Jeudi soir, le budget du CPAS de Binche passe sur la table du conseil communal. Son président Jean-Luc Fayt et le bourgmestre Laurent Devin profitent de l’occasion pour mettre en lumière les missions de l’action sociale dans la Cité du Gille. Car les chiffres sont assez éloquents…

"Pour 2020, le CPAS dispose d’un budget de 26,5 millions d’euros", indique Jean-Luc Fayt. "À titre de comparaison, le budget de la Ville est de 36 millions. C’est donc un budget important, et nous en avons bien besoin pour notre personnel et nos missions."

Des missions qui vont de la prise en charge des frais médicaux à la médiation de dettes en passant par l’aide en matière d’énergie ou encore l’accès à la culture. "Il y a aussi les bénéficiaires des revenus d’intégration sociale", complète le président. "Ils étaient 370 en 2011 et 565 en 2019. Nous avons réussi à juguler le problème des exclus du chômage. Nous avions ainsi prévu une réserve de 500.000 euros à laquelle nous n’avons pas dû toucher."

Jean-Luc Fayt a également mis le paquet sur les articles 60 qui permettent aux bénéficiaires du CPAS de retrouver leurs droits au chômage grâce à des contrats de travail. "Retrouver ces droits est déjà une chose importante, mais nous allons plus loin. Des assistants sociaux accompagnent les articles 60 durant les six derniers mois de leur contrat pour les aider à retrouver un emploi. C’est un véritable processus de resocialisation."

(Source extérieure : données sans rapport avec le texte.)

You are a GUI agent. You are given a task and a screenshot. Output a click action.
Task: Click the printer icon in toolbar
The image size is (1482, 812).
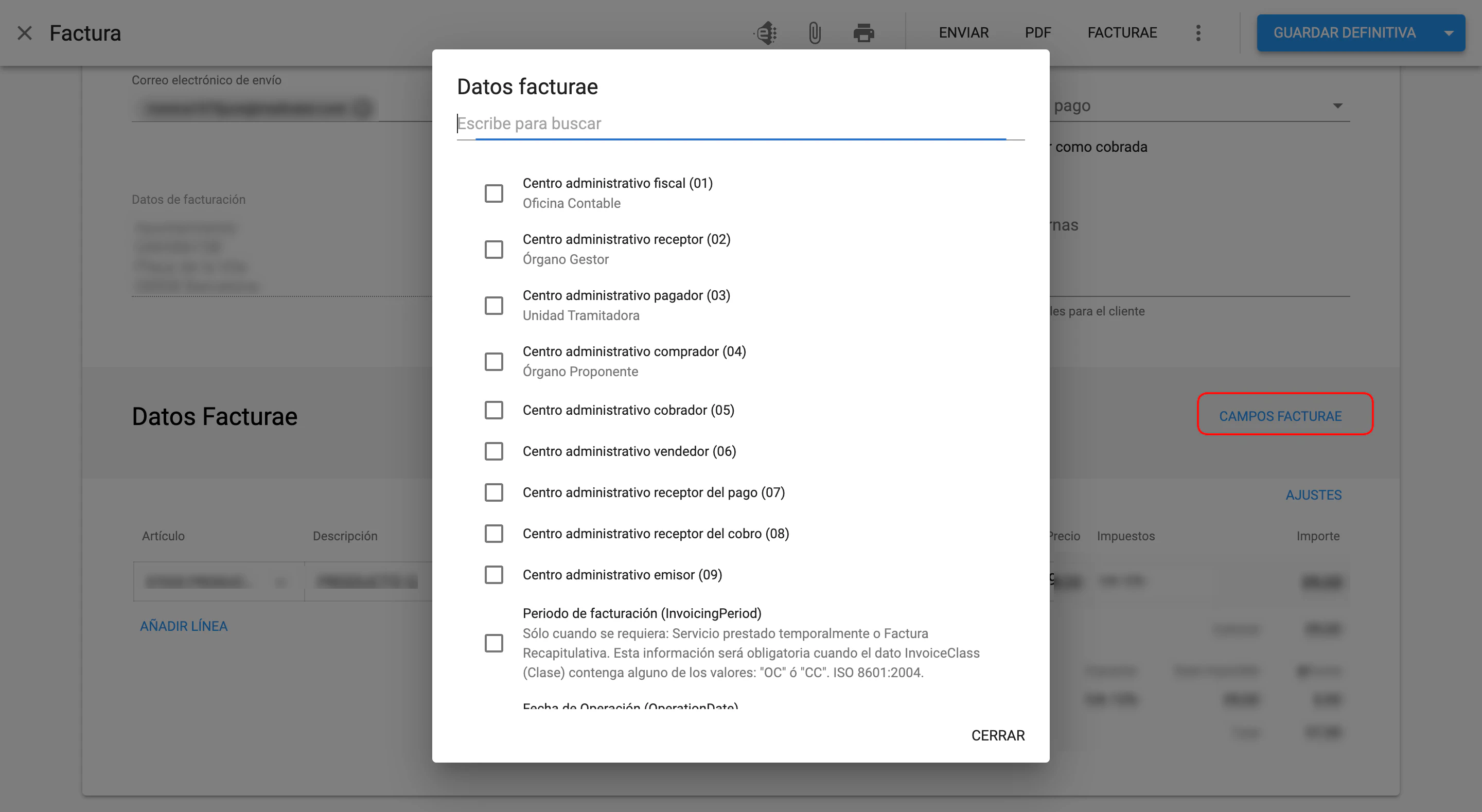tap(863, 33)
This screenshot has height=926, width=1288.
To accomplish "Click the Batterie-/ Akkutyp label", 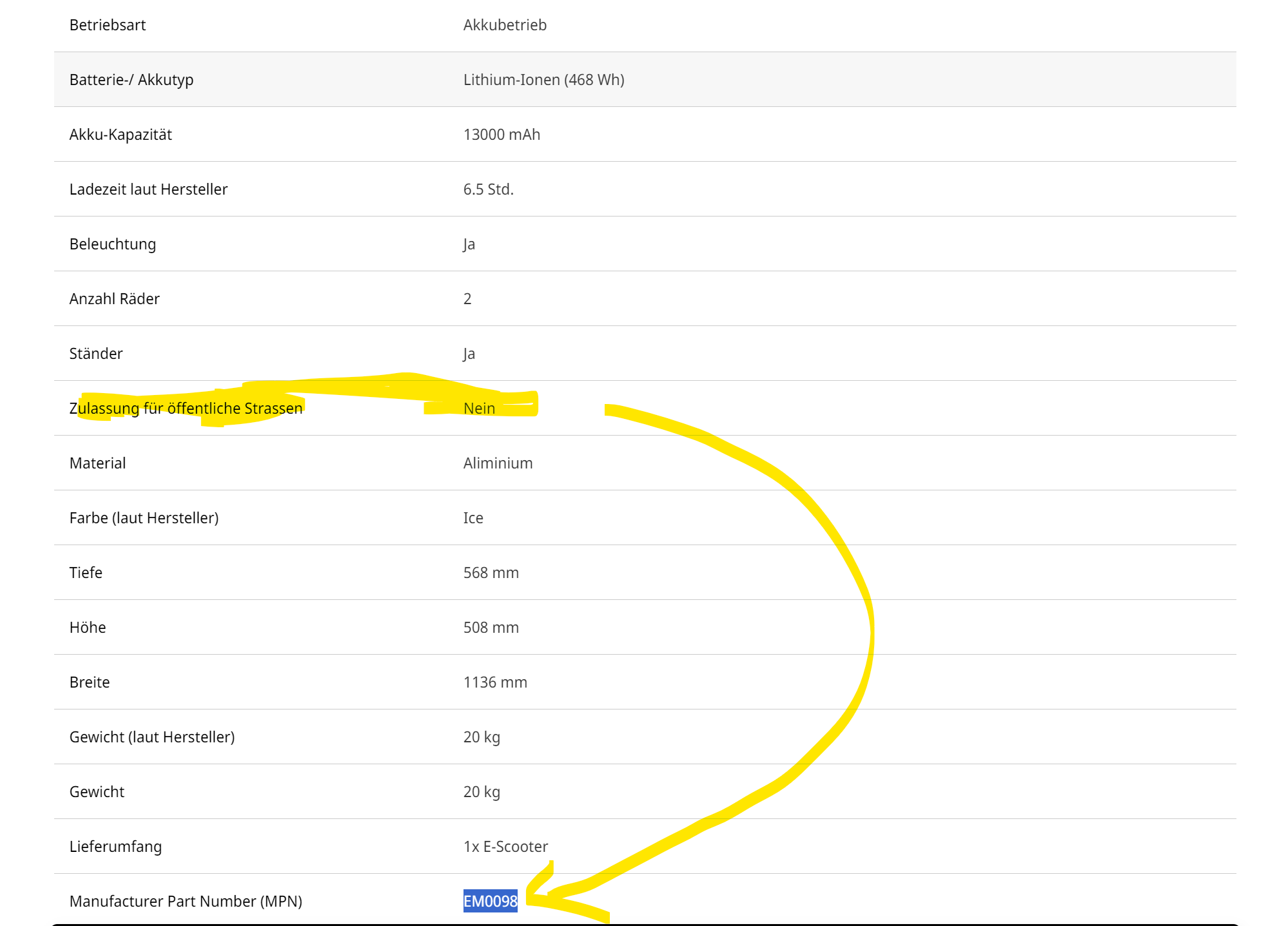I will [x=132, y=80].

L’action sociale occupe donc une place importante dans la Cité du Gille. "On dit toujours que Binche est une ville de fêtes, c’est vrai. Mais il y a aussi un travail important mené pour l’action sociale, même si c’est plus discret. Le Tour de France par exemple a coûté à la Ville, subsides déduits, 36.000 euros. Le budget du CPAS, c’est 26 millions", conclut Laurent Devin.